• Exercise goal:
Your answer is the line containing "This screenshot has width=1200, height=622." plus every line after it to the end of the data below, transcribed exactly and with nothing else.

• Input records:
- Opening Delimiter -
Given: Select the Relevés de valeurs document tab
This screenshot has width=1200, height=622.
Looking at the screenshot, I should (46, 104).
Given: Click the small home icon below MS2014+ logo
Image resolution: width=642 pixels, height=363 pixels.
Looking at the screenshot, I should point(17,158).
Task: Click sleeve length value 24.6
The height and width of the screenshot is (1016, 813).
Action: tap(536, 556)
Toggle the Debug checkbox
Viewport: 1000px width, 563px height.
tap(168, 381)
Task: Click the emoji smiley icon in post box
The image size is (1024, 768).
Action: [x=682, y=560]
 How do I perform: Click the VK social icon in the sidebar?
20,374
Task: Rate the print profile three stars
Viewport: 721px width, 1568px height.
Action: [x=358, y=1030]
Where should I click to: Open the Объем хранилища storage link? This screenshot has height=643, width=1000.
- Closing Delimiter -
• Response:
This screenshot has width=1200, height=622.
Looking at the screenshot, I should (46, 104).
Given: Click the small home icon below MS2014+ logo
Image resolution: width=642 pixels, height=363 pixels.
Looking at the screenshot, I should point(17,158).
Task: Click sleeve length value 24.6
The height and width of the screenshot is (1016, 813).
Action: tap(536, 556)
Toggle the Debug checkbox
Viewport: 1000px width, 563px height.
tap(168, 381)
Task: Click the emoji smiley icon in post box
The image size is (1024, 768).
Action: [x=682, y=560]
 How do I perform: Click the VK social icon in the sidebar?
20,374
Task: Rate the print profile three stars
Viewport: 721px width, 1568px height.
Action: [x=358, y=1030]
Where should I click to: Open the Объем хранилища storage link? This screenshot has height=643, width=1000.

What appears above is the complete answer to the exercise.